*DATA EXCERPTS*.
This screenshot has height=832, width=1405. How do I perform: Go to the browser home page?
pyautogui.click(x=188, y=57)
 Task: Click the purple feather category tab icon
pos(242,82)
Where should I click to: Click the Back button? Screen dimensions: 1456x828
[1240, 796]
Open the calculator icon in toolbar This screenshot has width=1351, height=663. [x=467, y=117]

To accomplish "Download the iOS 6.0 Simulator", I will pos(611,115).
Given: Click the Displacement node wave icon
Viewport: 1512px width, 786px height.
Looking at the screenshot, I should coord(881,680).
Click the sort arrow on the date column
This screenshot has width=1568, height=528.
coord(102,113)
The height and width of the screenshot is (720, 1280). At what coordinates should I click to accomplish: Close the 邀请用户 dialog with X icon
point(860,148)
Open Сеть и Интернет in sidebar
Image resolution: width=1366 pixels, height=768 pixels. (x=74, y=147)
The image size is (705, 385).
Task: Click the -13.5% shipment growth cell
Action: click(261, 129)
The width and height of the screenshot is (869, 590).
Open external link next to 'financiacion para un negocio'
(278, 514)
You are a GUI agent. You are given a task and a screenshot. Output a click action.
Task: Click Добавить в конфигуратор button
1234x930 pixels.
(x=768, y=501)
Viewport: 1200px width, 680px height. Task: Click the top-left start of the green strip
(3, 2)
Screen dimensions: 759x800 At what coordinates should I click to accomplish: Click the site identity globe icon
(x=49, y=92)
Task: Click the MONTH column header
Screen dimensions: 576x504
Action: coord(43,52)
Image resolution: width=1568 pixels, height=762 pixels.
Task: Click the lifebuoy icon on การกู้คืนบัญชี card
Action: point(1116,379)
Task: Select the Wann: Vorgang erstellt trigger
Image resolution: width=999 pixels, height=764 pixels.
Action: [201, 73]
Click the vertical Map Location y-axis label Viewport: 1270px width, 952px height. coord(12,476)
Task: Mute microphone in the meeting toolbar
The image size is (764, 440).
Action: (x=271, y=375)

*HOW TO COMPLETE THIS TASK*.
Write out only the final block of lines, starting at the line with "Task: Click the MONTH column header" and running to the end of the material.

*YOUR SOLUTION*.
Task: Click the MONTH column header
Screen dimensions: 576x504
Action: coord(43,52)
Image resolution: width=1568 pixels, height=762 pixels.
Task: Click the lifebuoy icon on การกู้คืนบัญชี card
Action: point(1116,379)
Task: Select the Wann: Vorgang erstellt trigger
Image resolution: width=999 pixels, height=764 pixels.
Action: [201, 73]
Click the vertical Map Location y-axis label Viewport: 1270px width, 952px height. coord(12,476)
Task: Mute microphone in the meeting toolbar
The image size is (764, 440).
Action: (x=271, y=375)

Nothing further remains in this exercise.